She recounted the debate on the credibility of KG Shah during the setting up of the KG Shah Commission, and the subsequent debate on the inclusion of Nanavati into the Commission. She also spoke of how there is a concern that since both members hold equal powers, it is unclear what will happen if there is a disagreement between them. Despite the knowledge that Nanavati was also communal, they decided to participate in the KG Shah Commission. In terms of strategy, they decided to prove before the Commission that the popular perception of the Godiva massacre is not consistent with the facts. They felt an urgent need to break the link between Godhra and Post-Godhra events and there is a lot of evidence to do that.
Then Indira spoke of international developments in the recent past. Of how rape is no longer considered sexual violence only but also accepted as a crime against humanity as per international human rights laws. She then illustrated the case of the tribunal on war crimes in Rwanda, where rapists have been considered as having indulged in acts of genocide. Genocide has to do with intent - to prevent women from procreating, to wipe out a community. International Criminal Court Statute says that rape and other forms of sexual violence constitute not just sexual assault but also it is cruel, inhuman, torture and genocide.
While the women's movement has been trying to visibilise the issue of sexual violence in Gujarat, we need to figure out how to use the international laws and conventions. The concept of fair trial also has to be strengthened and the procedures redefined. We need to pressurise the government to sign the Convention on Torture and the International Criminal Court Statute. The Lawyers’ Collective has been trying to work on a strategy, but there are constraints due to the complexities of the situation.
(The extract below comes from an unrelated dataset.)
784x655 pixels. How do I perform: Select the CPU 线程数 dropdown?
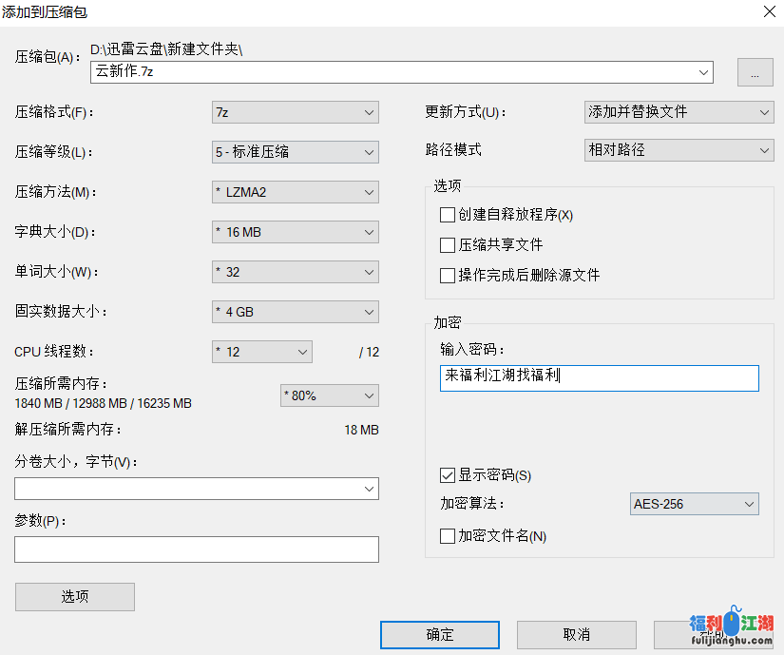(261, 352)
Carrying forward the subject of international tribunals, Seema Kazi (independent researcher associated with Women in Black & Women Living Under Islamic law) spoke of the parallels between the Bosnian experience and Gujarat, where so much evidence of coexistence has been destroyed. She spoke of how rape as a war crime has become politicised. In the Gujarat context, Seema said we need to be alert to how the genocide and carnage are being pushed under the carpet. After all, the same Justice Verma who has submitted such a powerful report to the government on the Gujarat genocide, spoke up in defense of the government by asking the (then) UN High Commissioner on Human Rights Mary Robinson not to intervene in an issue like Gujarat.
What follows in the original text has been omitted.